Still assuming that the elements are the ones specified for the original configuration, 2 things are possible: 1) The elements are sufficiently worn now that they are pulling less than the specified amperage, and that would get it slightly below the 30 amp breaker. But when the elements are completely worn and replaced, it would be above the breaker size. 2) Breakers are designed to carry only 80% of the rated load for long periods of time, hence the 125% rule for continuous loads of 3 hours or more. The 30 amp breaker likely did not trip because it wasn't overloaded for long enough, but it probably would have in the middle of a firing.

And didn't have a fire? Or at least toasted wires?

There are a number of inconsistencies here. The now-2-section kiln, if still containing the proper elements from when it was a 3-section kiln (which we don't know), would be pulling 31 amps (which is insufficient for the volume of the kiln and will have unbalanced heating, but that's not our problem; it's only our problem when our tax dollars are spent on a fire department call...). Under the 125% rule (which the electrician may or may not be aware of, some are, some aren't until pointed to that page in the code book), that would require a circuit of 38 amps, or rounding up to the next available breaker size, 40, which the picture shows was used and is correct. The plug and receptacle shown in the pictures is a standard 30 amp set. The power cord shown in the picture appears to be the original cord but with the original 50 amp plug cut off and replaced by a 30 amp dryer plug from the hardware store. That alone is insufficient for the kiln (and I can't imagine how the previous owner ran the whole kiln on that...). In the N. American electrical inventory, there is a 40 amp breaker, but there is no standard 40 amp plug and receptacle; it skips from 30 to 50 amps. Thus, the plug needs to be a 50 amp (6-50) set while the breaker and wiring would be 40 amp material (including the black cable coming in from the left that goes back to the main panel, which in N. American standard cable colors is 8 ga., suitable for 40 amps) . Let's just assume the electrician also properly used 40 amp wire inside the metal flex cable in that installation, but set an insufficient 30 amp receptacle to avoid having to repair the existing power cord's currently insufficient plug? Just too many unknowns.

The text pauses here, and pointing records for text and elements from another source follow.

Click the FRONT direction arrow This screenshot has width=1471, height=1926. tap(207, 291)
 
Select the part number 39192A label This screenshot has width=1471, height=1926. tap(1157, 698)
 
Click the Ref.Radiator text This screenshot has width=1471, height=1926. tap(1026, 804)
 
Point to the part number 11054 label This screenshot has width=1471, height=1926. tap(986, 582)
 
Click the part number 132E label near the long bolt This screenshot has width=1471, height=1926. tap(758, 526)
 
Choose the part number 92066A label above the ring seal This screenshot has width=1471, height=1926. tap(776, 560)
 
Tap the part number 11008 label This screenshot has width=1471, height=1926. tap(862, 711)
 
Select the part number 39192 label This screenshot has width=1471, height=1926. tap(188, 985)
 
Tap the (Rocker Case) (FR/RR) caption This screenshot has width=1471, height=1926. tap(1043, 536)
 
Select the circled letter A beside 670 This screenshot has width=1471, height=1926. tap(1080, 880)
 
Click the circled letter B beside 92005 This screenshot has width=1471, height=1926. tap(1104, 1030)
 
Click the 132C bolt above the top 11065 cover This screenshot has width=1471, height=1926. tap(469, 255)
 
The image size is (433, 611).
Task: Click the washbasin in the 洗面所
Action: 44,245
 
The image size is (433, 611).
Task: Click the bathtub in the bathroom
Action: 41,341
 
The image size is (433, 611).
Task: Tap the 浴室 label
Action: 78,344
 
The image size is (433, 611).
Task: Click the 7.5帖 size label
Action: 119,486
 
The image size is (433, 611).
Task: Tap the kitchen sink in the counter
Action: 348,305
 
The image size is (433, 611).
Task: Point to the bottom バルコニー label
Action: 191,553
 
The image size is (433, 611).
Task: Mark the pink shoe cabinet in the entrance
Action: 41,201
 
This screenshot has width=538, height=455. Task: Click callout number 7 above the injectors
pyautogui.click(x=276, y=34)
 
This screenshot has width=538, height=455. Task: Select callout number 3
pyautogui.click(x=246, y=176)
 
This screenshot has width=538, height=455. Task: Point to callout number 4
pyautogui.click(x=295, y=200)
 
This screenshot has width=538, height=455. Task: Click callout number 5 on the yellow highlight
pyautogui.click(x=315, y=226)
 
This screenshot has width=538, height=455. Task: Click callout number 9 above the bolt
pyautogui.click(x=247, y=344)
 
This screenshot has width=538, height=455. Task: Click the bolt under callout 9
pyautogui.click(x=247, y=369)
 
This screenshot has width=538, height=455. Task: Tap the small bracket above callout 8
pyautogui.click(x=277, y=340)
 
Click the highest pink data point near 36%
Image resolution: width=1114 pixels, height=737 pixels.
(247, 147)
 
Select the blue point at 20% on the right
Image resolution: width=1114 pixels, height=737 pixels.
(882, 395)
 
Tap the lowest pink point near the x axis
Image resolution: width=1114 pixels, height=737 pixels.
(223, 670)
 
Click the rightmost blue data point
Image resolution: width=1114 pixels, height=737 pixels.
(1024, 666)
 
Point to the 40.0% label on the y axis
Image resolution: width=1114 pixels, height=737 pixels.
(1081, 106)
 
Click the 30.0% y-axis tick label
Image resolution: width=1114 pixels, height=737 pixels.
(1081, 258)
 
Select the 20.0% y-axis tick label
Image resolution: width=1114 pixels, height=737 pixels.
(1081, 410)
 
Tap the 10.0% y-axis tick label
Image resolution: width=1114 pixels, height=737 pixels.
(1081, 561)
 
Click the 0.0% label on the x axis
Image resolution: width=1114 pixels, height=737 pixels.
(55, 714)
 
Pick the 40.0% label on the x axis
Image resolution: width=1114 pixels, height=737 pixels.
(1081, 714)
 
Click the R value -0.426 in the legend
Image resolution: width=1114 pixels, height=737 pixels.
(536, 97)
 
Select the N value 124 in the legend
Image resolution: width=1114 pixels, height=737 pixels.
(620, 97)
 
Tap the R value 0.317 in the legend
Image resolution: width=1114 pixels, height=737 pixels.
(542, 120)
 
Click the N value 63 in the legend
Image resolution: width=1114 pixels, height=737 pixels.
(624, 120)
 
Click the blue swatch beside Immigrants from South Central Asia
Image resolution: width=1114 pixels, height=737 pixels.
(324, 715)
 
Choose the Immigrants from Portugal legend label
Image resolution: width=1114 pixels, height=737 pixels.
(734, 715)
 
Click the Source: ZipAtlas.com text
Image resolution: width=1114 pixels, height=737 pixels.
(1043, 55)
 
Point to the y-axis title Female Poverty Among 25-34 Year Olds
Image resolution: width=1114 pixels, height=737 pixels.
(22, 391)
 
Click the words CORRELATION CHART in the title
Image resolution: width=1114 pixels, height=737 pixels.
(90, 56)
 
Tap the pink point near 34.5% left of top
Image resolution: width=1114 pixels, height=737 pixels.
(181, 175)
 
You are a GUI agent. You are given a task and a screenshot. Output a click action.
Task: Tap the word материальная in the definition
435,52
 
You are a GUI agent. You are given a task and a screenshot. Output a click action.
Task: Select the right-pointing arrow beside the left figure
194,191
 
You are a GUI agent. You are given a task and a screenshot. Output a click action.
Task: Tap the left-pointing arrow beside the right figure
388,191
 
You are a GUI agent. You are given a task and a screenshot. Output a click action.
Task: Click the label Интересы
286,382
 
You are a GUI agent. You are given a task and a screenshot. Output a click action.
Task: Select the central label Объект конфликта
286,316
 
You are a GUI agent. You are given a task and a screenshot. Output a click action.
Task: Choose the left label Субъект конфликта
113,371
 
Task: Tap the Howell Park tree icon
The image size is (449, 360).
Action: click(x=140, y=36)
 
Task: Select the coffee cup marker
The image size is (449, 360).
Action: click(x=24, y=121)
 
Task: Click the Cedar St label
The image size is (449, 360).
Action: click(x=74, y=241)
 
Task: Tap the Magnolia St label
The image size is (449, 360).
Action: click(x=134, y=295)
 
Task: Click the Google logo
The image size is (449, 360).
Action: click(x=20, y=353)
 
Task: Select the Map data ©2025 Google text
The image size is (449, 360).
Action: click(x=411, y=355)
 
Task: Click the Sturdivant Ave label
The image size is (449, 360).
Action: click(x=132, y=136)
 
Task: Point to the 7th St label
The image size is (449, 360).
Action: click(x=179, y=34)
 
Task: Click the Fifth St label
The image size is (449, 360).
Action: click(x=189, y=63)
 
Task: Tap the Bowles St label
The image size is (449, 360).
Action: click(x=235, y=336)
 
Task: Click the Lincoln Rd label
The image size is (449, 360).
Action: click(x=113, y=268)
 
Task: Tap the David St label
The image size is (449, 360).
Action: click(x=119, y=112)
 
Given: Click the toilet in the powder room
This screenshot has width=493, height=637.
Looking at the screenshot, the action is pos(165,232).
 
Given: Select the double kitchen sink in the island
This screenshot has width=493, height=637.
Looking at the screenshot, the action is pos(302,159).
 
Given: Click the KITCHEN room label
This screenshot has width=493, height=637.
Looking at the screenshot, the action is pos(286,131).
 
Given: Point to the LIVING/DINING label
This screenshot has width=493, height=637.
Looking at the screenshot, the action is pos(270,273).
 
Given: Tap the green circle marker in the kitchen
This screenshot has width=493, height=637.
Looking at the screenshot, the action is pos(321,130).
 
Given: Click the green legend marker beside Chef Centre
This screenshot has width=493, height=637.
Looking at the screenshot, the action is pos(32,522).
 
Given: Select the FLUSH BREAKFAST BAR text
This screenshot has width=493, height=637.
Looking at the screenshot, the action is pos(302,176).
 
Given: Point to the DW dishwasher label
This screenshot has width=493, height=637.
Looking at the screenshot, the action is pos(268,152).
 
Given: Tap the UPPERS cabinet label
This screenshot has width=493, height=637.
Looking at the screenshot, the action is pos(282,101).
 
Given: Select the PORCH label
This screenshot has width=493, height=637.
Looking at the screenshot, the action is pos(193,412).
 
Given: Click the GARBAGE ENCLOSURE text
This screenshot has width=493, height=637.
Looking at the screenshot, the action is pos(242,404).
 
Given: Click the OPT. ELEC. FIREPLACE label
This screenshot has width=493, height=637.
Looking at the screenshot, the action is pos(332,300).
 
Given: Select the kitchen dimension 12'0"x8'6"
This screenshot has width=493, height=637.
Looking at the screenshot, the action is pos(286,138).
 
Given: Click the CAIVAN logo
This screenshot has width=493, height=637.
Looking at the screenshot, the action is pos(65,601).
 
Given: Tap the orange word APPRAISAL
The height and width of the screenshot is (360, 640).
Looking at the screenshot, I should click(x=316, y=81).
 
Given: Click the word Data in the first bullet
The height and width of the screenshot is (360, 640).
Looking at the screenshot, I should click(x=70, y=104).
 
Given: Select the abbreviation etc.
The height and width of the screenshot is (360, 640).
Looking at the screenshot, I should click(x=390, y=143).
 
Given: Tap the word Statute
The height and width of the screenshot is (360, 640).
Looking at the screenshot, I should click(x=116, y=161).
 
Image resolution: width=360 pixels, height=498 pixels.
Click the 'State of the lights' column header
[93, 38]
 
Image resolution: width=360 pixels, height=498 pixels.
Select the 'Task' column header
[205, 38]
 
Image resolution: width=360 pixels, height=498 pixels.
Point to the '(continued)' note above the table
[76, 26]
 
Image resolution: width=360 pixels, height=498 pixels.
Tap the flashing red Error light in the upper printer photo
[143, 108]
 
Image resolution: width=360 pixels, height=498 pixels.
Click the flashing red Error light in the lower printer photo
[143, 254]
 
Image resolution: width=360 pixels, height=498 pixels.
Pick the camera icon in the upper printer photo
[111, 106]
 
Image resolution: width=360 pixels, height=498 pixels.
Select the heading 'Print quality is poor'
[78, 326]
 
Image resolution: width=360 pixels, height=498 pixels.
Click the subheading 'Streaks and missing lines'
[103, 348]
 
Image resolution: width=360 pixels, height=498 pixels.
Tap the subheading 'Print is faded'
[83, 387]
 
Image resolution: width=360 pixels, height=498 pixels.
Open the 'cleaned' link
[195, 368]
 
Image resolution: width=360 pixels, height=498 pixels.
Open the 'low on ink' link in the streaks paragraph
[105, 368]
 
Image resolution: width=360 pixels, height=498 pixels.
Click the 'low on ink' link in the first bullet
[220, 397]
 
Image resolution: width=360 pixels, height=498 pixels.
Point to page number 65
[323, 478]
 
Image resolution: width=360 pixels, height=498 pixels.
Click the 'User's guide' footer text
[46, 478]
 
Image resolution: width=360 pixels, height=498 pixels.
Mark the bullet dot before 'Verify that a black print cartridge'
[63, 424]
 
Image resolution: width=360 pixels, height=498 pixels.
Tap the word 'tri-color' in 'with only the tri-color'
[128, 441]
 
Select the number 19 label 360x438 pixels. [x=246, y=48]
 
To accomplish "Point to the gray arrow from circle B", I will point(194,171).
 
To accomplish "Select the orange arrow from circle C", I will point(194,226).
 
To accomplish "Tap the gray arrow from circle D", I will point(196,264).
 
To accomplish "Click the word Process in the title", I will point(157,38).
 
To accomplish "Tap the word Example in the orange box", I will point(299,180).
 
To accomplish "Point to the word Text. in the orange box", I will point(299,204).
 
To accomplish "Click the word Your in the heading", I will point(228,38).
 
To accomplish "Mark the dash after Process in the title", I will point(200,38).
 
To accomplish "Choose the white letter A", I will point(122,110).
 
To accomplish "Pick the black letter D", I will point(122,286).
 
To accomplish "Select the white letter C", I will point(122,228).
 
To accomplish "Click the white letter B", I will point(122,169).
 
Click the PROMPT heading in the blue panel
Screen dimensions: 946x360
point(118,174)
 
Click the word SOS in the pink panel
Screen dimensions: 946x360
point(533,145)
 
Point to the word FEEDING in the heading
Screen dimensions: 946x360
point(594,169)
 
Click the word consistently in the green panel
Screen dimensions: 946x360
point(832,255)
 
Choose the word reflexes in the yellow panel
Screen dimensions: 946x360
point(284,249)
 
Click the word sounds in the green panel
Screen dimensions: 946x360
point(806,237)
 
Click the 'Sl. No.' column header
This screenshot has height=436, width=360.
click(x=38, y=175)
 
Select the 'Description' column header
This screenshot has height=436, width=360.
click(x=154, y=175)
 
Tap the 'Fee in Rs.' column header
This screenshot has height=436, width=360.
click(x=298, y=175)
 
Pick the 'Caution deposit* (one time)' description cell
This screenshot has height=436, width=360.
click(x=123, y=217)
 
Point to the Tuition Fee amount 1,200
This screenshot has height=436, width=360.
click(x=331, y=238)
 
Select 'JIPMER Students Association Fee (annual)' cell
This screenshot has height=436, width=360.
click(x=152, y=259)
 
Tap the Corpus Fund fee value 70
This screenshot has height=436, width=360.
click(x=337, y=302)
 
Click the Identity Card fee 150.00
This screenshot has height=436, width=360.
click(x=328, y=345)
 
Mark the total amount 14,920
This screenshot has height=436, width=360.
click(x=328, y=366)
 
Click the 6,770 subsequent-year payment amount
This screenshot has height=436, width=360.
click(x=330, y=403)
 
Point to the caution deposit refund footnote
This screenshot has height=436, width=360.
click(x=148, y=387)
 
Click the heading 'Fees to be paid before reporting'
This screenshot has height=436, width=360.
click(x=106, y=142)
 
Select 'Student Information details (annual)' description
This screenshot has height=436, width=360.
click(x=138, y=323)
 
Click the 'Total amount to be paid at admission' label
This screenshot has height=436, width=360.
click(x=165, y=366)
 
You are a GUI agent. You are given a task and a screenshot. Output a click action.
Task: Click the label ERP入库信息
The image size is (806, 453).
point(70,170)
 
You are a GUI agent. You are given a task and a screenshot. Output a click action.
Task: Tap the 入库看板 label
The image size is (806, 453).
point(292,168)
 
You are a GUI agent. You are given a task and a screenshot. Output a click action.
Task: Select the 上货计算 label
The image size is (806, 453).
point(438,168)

Several concerns about the current state of affairs - you took out the bottom section, which changes the amperage draw from 48 amps to 31 amps, assuming the elements are the correct ones for a 240V 1027 kiln. That requires a 40 amp circuit, including the associated wiring. You said you were using a dryer circuit, which is typically a 30 amp circuit. You say the electrician changed the circuit breaker. Changed it to what amperage? If the sparky put the required 40 amp breaker on an existing 30 amp circuit, you need a new sparky and hope your homeowner's insurance is paid up. Regarding the kiln itself, the design of Skutt kilns places hotter elements in the top and bottom rows to compensate for heat losses through the lid and base. The middle 4 rows of elements are cooler because less heat is need in the middle compared to the top and bottom. By removing the bottom section, you have eliminated that one element at the bottom that needs to be hotter. It may have somwhat unbalanced heating now. Furthermore, though it is now the size of a 1018 kiln, kilns are designed with optimal ratios of heat to kiln surface area. The standard 1018 kiln needs 39 amps to perform up to maximum expectations. Yours now has only 31 amps. Thus, you will probably be limited to cone 6 at best.

Firing to 1240 and holding for 30 minutes is probably going to be same amount of heatwork as going 10 more to 1250 and shutting down.